GOAL OF THE EXERCISE:
Take the data below and repeat it exactly.

SUPPLIED RECORDS:

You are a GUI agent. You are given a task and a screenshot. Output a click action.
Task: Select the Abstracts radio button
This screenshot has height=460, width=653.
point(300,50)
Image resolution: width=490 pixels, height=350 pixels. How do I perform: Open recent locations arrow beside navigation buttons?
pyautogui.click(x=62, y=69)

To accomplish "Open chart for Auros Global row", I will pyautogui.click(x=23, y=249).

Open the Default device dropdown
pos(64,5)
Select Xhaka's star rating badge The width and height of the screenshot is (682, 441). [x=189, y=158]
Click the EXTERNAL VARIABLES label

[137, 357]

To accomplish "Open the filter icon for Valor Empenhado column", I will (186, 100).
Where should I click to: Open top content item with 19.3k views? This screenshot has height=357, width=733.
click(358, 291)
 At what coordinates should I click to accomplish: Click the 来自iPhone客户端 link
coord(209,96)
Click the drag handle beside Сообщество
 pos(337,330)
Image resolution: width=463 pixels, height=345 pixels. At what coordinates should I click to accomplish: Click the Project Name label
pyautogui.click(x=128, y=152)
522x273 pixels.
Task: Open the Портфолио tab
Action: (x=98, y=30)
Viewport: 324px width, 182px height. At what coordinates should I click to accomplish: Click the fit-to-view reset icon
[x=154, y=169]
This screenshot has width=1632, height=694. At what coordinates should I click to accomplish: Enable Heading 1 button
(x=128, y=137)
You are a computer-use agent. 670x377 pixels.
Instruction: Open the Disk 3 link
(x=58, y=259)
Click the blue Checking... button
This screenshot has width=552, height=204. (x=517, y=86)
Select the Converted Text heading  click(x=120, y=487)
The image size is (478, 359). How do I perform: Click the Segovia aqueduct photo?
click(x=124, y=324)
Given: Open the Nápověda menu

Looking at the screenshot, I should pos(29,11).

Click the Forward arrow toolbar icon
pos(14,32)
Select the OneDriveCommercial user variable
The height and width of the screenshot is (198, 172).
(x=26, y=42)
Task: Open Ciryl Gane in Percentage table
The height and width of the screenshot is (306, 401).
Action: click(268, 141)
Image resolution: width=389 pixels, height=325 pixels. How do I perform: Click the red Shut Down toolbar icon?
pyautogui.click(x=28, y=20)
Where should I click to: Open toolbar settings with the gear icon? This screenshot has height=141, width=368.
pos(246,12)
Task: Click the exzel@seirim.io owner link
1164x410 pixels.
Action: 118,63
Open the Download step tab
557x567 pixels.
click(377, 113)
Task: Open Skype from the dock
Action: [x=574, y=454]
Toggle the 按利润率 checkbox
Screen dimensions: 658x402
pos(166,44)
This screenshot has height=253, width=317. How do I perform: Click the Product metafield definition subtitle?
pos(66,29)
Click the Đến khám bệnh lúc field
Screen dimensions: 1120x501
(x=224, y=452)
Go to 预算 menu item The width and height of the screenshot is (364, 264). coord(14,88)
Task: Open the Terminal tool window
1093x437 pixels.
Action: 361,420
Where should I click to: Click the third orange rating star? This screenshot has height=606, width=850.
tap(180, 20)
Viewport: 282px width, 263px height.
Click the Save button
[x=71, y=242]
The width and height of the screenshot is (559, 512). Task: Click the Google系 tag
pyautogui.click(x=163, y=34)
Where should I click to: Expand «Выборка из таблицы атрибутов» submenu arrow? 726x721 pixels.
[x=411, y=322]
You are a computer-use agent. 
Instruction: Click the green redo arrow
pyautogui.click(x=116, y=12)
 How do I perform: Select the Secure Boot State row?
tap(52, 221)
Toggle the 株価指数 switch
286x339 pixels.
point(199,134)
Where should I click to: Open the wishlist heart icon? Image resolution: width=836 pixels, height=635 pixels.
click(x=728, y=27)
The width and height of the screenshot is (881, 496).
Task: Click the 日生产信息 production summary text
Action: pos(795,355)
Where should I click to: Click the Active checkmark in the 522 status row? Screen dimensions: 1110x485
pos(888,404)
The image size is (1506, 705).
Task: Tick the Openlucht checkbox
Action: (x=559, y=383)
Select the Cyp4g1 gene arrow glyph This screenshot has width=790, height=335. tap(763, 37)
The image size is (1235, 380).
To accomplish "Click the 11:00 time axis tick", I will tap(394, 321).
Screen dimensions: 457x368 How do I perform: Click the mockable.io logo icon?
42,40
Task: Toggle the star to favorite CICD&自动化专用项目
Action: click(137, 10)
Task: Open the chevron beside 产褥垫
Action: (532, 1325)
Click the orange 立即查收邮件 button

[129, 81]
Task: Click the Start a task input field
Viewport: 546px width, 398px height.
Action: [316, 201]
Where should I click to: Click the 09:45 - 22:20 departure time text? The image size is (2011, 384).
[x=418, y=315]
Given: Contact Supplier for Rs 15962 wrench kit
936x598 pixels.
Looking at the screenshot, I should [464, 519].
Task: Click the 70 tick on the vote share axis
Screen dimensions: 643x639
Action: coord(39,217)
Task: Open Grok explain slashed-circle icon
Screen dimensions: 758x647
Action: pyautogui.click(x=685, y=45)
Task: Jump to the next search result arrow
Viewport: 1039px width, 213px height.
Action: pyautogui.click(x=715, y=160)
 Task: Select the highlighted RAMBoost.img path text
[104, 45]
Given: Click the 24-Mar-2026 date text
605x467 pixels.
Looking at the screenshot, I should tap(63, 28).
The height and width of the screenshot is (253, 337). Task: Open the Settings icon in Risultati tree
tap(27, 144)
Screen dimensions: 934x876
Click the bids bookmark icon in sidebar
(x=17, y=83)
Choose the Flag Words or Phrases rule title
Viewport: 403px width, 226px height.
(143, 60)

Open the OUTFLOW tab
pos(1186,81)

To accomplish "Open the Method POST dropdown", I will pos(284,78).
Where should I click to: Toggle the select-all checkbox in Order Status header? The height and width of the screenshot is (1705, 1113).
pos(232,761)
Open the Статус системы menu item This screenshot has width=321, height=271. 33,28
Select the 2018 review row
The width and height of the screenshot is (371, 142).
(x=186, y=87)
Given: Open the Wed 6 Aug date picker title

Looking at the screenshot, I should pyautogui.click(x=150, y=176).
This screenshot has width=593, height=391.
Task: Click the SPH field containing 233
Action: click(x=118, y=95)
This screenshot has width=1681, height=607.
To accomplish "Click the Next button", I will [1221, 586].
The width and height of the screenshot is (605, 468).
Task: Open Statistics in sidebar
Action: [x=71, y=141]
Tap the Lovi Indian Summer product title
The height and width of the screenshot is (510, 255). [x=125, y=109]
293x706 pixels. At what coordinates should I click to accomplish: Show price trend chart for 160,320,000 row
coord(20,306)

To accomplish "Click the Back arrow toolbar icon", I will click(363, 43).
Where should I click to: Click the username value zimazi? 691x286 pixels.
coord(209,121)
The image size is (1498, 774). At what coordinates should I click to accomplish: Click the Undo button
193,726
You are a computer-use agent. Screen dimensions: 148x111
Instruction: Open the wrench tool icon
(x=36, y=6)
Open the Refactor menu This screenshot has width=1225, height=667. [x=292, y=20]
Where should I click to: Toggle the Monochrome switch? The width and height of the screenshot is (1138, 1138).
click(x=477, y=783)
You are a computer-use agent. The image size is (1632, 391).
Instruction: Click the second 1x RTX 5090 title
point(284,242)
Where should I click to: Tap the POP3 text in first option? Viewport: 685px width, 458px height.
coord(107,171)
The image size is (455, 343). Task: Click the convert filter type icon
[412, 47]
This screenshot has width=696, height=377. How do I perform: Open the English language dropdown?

EXERCISE ANSWER:
You are a GUI agent. You are given a task and a screenshot. Output a click action.
Task: Select the Abstracts radio button
This screenshot has height=460, width=653.
point(300,50)
Image resolution: width=490 pixels, height=350 pixels. How do I perform: Open recent locations arrow beside navigation buttons?
pyautogui.click(x=62, y=69)

To accomplish "Open chart for Auros Global row", I will pyautogui.click(x=23, y=249).

Open the Default device dropdown
pos(64,5)
Select Xhaka's star rating badge The width and height of the screenshot is (682, 441). [x=189, y=158]
Click the EXTERNAL VARIABLES label

[137, 357]

To accomplish "Open the filter icon for Valor Empenhado column", I will (186, 100).
Where should I click to: Open top content item with 19.3k views? This screenshot has height=357, width=733.
click(358, 291)
 At what coordinates should I click to accomplish: Click the 来自iPhone客户端 link
coord(209,96)
Click the drag handle beside Сообщество
 pos(337,330)
Image resolution: width=463 pixels, height=345 pixels. At what coordinates should I click to accomplish: Click the Project Name label
pyautogui.click(x=128, y=152)
522x273 pixels.
Task: Open the Портфолио tab
Action: (x=98, y=30)
Viewport: 324px width, 182px height. At what coordinates should I click to accomplish: Click the fit-to-view reset icon
[x=154, y=169]
This screenshot has width=1632, height=694. At what coordinates should I click to accomplish: Enable Heading 1 button
(x=128, y=137)
You are a computer-use agent. 670x377 pixels.
Instruction: Open the Disk 3 link
(x=58, y=259)
Click the blue Checking... button
This screenshot has width=552, height=204. (x=517, y=86)
Select the Converted Text heading  click(x=120, y=487)
The image size is (478, 359). How do I perform: Click the Segovia aqueduct photo?
click(x=124, y=324)
Given: Open the Nápověda menu

Looking at the screenshot, I should pos(29,11).

Click the Forward arrow toolbar icon
pos(14,32)
Select the OneDriveCommercial user variable
The height and width of the screenshot is (198, 172).
(x=26, y=42)
Task: Open Ciryl Gane in Percentage table
The height and width of the screenshot is (306, 401).
Action: click(268, 141)
Image resolution: width=389 pixels, height=325 pixels. How do I perform: Click the red Shut Down toolbar icon?
pyautogui.click(x=28, y=20)
Where should I click to: Open toolbar settings with the gear icon? This screenshot has height=141, width=368.
pos(246,12)
Task: Click the exzel@seirim.io owner link
1164x410 pixels.
Action: 118,63
Open the Download step tab
557x567 pixels.
click(377, 113)
Task: Open Skype from the dock
Action: [x=574, y=454]
Toggle the 按利润率 checkbox
Screen dimensions: 658x402
pos(166,44)
This screenshot has height=253, width=317. How do I perform: Click the Product metafield definition subtitle?
pos(66,29)
Click the Đến khám bệnh lúc field
Screen dimensions: 1120x501
(x=224, y=452)
Go to 预算 menu item The width and height of the screenshot is (364, 264). coord(14,88)
Task: Open the Terminal tool window
1093x437 pixels.
Action: 361,420
Where should I click to: Click the third orange rating star? This screenshot has height=606, width=850.
tap(180, 20)
Viewport: 282px width, 263px height.
Click the Save button
[x=71, y=242]
The width and height of the screenshot is (559, 512). Task: Click the Google系 tag
pyautogui.click(x=163, y=34)
Where should I click to: Expand «Выборка из таблицы атрибутов» submenu arrow? 726x721 pixels.
[x=411, y=322]
You are a computer-use agent. 
Instruction: Click the green redo arrow
pyautogui.click(x=116, y=12)
 How do I perform: Select the Secure Boot State row?
tap(52, 221)
Toggle the 株価指数 switch
286x339 pixels.
point(199,134)
Where should I click to: Open the wishlist heart icon? Image resolution: width=836 pixels, height=635 pixels.
click(x=728, y=27)
The width and height of the screenshot is (881, 496).
Task: Click the 日生产信息 production summary text
Action: pos(795,355)
Where should I click to: Click the Active checkmark in the 522 status row? Screen dimensions: 1110x485
pos(888,404)
The image size is (1506, 705).
Task: Tick the Openlucht checkbox
Action: (x=559, y=383)
Select the Cyp4g1 gene arrow glyph This screenshot has width=790, height=335. tap(763, 37)
The image size is (1235, 380).
To accomplish "Click the 11:00 time axis tick", I will tap(394, 321).
Screen dimensions: 457x368 How do I perform: Click the mockable.io logo icon?
42,40
Task: Toggle the star to favorite CICD&自动化专用项目
Action: click(137, 10)
Task: Open the chevron beside 产褥垫
Action: (532, 1325)
Click the orange 立即查收邮件 button

[129, 81]
Task: Click the Start a task input field
Viewport: 546px width, 398px height.
Action: [316, 201]
Where should I click to: Click the 09:45 - 22:20 departure time text? The image size is (2011, 384).
[x=418, y=315]
Given: Contact Supplier for Rs 15962 wrench kit
936x598 pixels.
Looking at the screenshot, I should [464, 519].
Task: Click the 70 tick on the vote share axis
Screen dimensions: 643x639
Action: coord(39,217)
Task: Open Grok explain slashed-circle icon
Screen dimensions: 758x647
Action: pyautogui.click(x=685, y=45)
Task: Jump to the next search result arrow
Viewport: 1039px width, 213px height.
Action: pyautogui.click(x=715, y=160)
 Task: Select the highlighted RAMBoost.img path text
[104, 45]
Given: Click the 24-Mar-2026 date text
605x467 pixels.
Looking at the screenshot, I should tap(63, 28).
The height and width of the screenshot is (253, 337). Task: Open the Settings icon in Risultati tree
tap(27, 144)
Screen dimensions: 934x876
Click the bids bookmark icon in sidebar
(x=17, y=83)
Choose the Flag Words or Phrases rule title
Viewport: 403px width, 226px height.
(143, 60)

Open the OUTFLOW tab
pos(1186,81)

To accomplish "Open the Method POST dropdown", I will pos(284,78).
Where should I click to: Toggle the select-all checkbox in Order Status header? The height and width of the screenshot is (1705, 1113).
pos(232,761)
Open the Статус системы menu item This screenshot has width=321, height=271. 33,28
Select the 2018 review row
The width and height of the screenshot is (371, 142).
(x=186, y=87)
Given: Open the Wed 6 Aug date picker title

Looking at the screenshot, I should pyautogui.click(x=150, y=176).
This screenshot has width=593, height=391.
Task: Click the SPH field containing 233
Action: click(x=118, y=95)
This screenshot has width=1681, height=607.
To accomplish "Click the Next button", I will [1221, 586].
The width and height of the screenshot is (605, 468).
Task: Open Statistics in sidebar
Action: [x=71, y=141]
Tap the Lovi Indian Summer product title
The height and width of the screenshot is (510, 255). [x=125, y=109]
293x706 pixels. At what coordinates should I click to accomplish: Show price trend chart for 160,320,000 row
coord(20,306)

To accomplish "Click the Back arrow toolbar icon", I will click(363, 43).
Where should I click to: Click the username value zimazi? 691x286 pixels.
coord(209,121)
The image size is (1498, 774). At what coordinates should I click to accomplish: Click the Undo button
193,726
You are a computer-use agent. Screen dimensions: 148x111
Instruction: Open the wrench tool icon
(x=36, y=6)
Open the Refactor menu This screenshot has width=1225, height=667. [x=292, y=20]
Where should I click to: Toggle the Monochrome switch? The width and height of the screenshot is (1138, 1138).
click(x=477, y=783)
You are a computer-use agent. The image size is (1632, 391).
Instruction: Click the second 1x RTX 5090 title
point(284,242)
Where should I click to: Tap the POP3 text in first option? Viewport: 685px width, 458px height.
coord(107,171)
The image size is (455, 343). Task: Click the convert filter type icon
[412, 47]
This screenshot has width=696, height=377. How do I perform: Open the English language dropdown?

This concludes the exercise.